Zdjęcie: Komenda Miejska Policji w Rzeszowie
Reklama

Kom. Małgorzata Tendera, policjantka z rzeszowskiego oddziału prewencji, jadąc do pracy, pomogła rannemu motocykliście.

We wtorek rano (5 września), w Rudnej Małej niedaleko Rzeszowa, komisarz Małgorzata Tendera zauważyła na jezdni motocykl i siedzącego przy nim mężczyznę. Policjantka zjechała na pobocze i podeszła do motocyklisty.

– Ustaliła, że 41-latek kilka minut wcześniej zderzył się z audi. Jego 54-letni kierowca wyjeżdżał z drogi hotelowej i najprawdopodobniej nie ustąpił motocykliście pierwszeństwa przejazdu – informuje asp. sztab. Magdalena Żuk, rzecznik rzeszowskiej policji. 

Motocyklista skarżył się na ból nogi, był wyraźnie osłabiony i potłuczony. Szczęśliwie się złożyło, że na miejscu zdarzenia był również ratownik medyczny, który przejeżdżał obok i się zatrzymał.

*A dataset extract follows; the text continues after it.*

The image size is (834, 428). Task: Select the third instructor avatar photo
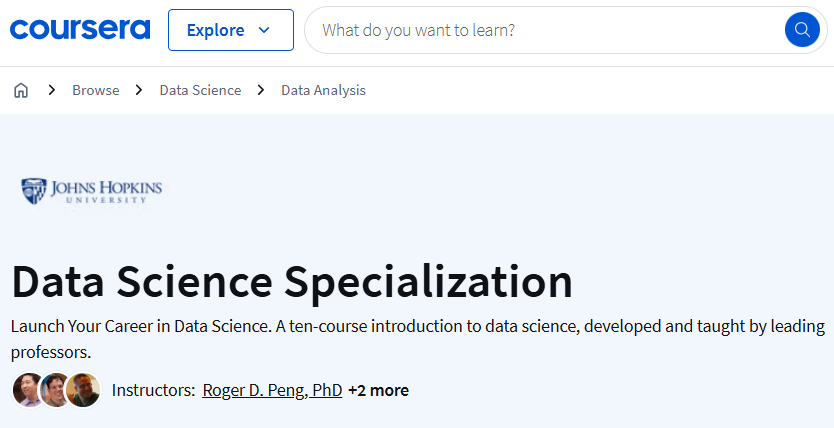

Wspólnie z Małgorzatą Tenderą zaopiekowali się motocyklistą. Policjantka położyła go w bezpiecznym miejscu, ustabilizowała 41-latkowi nogę, ratownikowi pomogła też w przygotowaniu kroplówki dla motocyklisty. 

Oboje zaopiekowali się rannym do czasu przyjazdu karetki. Mężczyzna trafił do szpitala.